Truss is promising to be more right-wing and more supportive of the free enterprise economic system. We shall see what eventuates.
It was a pity she decided to get all silly and appoint Chancellor, Foreign Secretary, and Home Secretary based on skin colour rather than merit but I am pleased Kemi Badenoch has been catapulted into a senior position.
I expect this will see a turnaround in the opinion polls for the Tory party. I expect them to take the lead next week and probably be 10% ahead by Christmas in the Tories 42% Labour 32% range. It sets up a 5th term in office in due course as the Labour party doesn’t really exist outside of the London chattering classes.
As in New Zealand, most of the media in Britain are Labour voters and keep the rotting corpse of the party alive by giving them endless publicity – often in a laughable way.

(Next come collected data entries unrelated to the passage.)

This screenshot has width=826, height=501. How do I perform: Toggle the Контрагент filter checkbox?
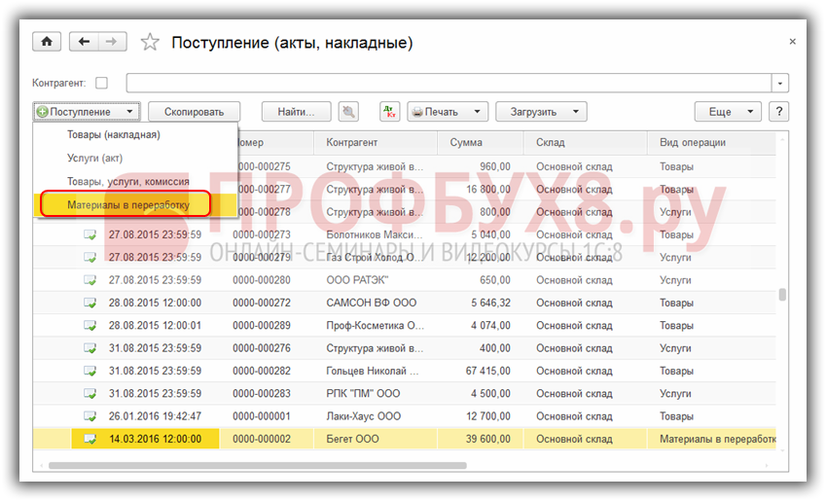click(x=102, y=83)
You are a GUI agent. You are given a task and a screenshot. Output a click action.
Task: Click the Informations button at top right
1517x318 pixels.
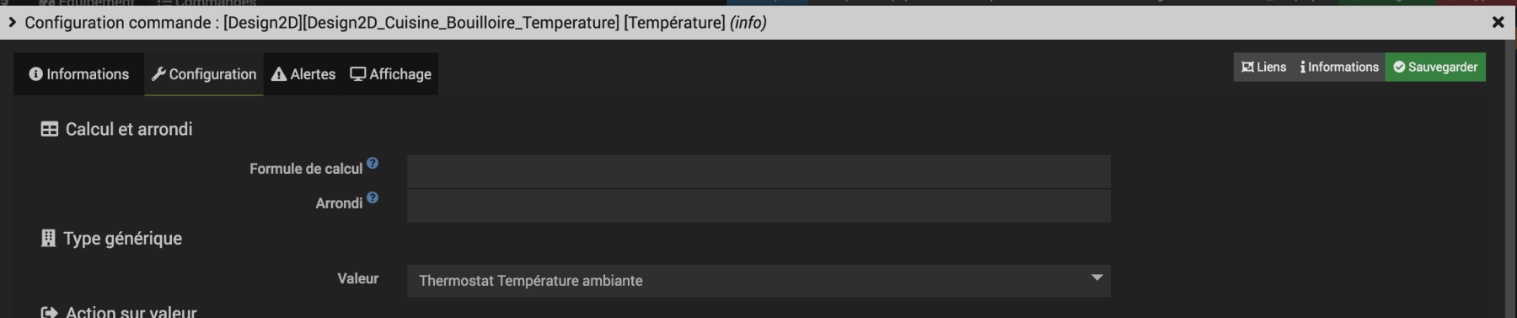1339,67
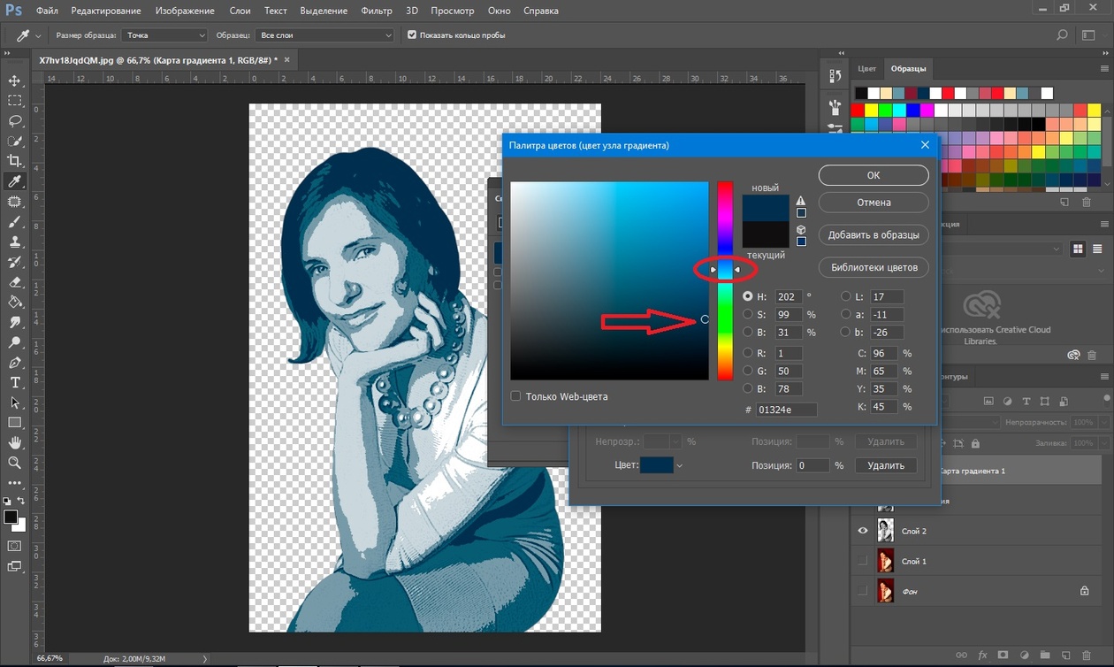
Task: Uncheck Показать кольцо пробы option
Action: [x=412, y=35]
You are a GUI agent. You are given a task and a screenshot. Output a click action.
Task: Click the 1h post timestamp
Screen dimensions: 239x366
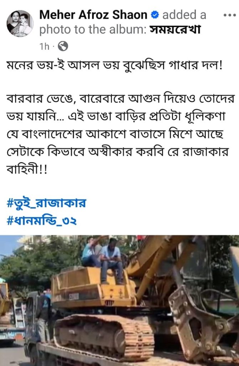click(44, 46)
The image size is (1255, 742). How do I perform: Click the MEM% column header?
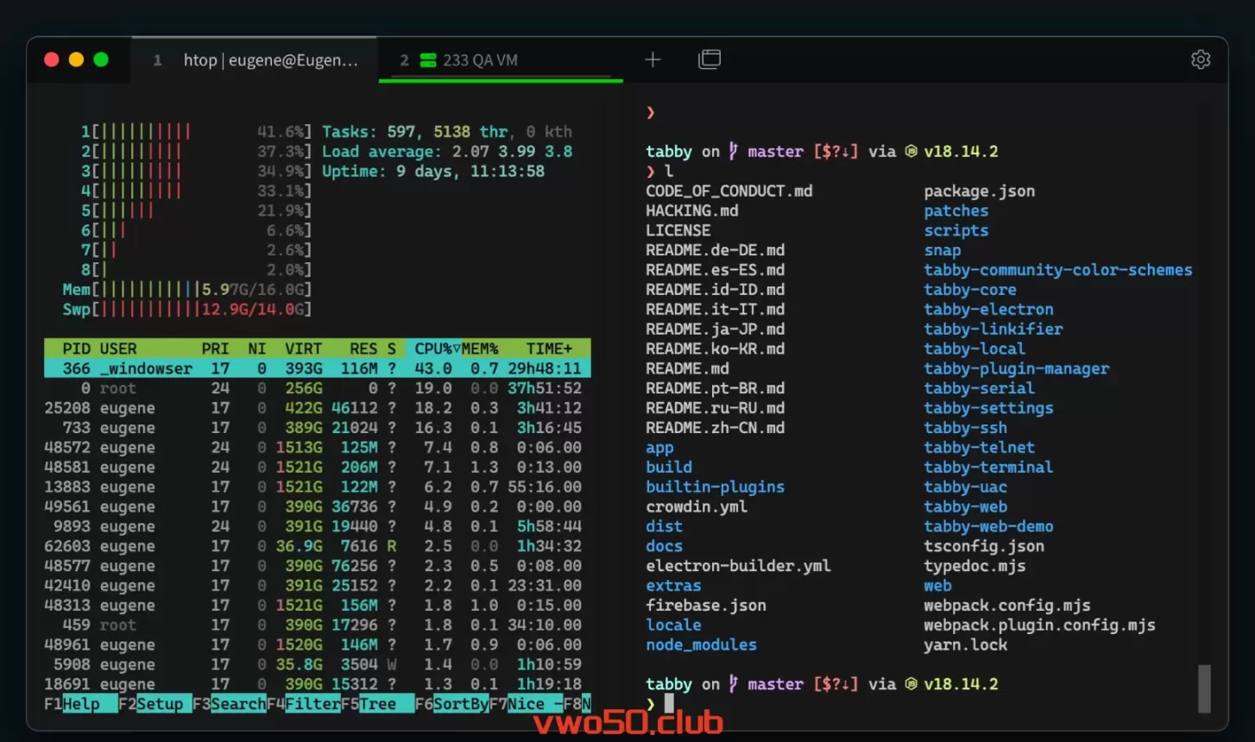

The way the media tells it the Shadow Cabinet are (to quote Sir Jack Marshall) “Man for man the better team”; a collection of morally virtuous political heavyweights who will win an election on a Thursday, take office on a Friday, and push a big red button sitting on the wall in 10 Downing Street on Saturday thereby magically solving all of Britain’s problems.
(Just going to pause here to let you finish laughing)
This viewpoint – that Britain has been somehow “robbed” by not having this team of infallible saints as its government – is not new; the media used to flog the same twaddle about Hugh Gaitskell in the 1950s, and historians (who are all left-wingers too) dutifully wrote numerous books saying the exact same thing.
It was the same with the 1980s Labour crowd; fall down drunken alcoholic John Smith, when the booze finally killed him, was portrayed as “the best PM we never had”, and “Shame the country was robbed by Smith being in opposition during the Thatcher years” (etc). All very cringy.
If you care to cast a glance at the Shadow Cabinet you notice two things. First, there are 7 members – Reeves, Reynolds, Ashworth, Phillipson, Powell, Nandy, and Murray who entered Parliament on the same day as Liz Truss. And all have achieved precisely nothing in the 12 and a half years since (despite being morally virtuous political heavyweights).
The second thing you notice is the rest all entered Parliament after Liz Truss first entered the Cabinet; whilst they have been outdoing each other to be the most “woke”, part of the largest number of ‘victim groups’, Truss has been doing things and making policy. But of course, it is they, not her, who are the political heavyweights. And Britain has been robbed, accordingly.
Are you starting to see why Truss can expect a fairly easy victory at the next election yet?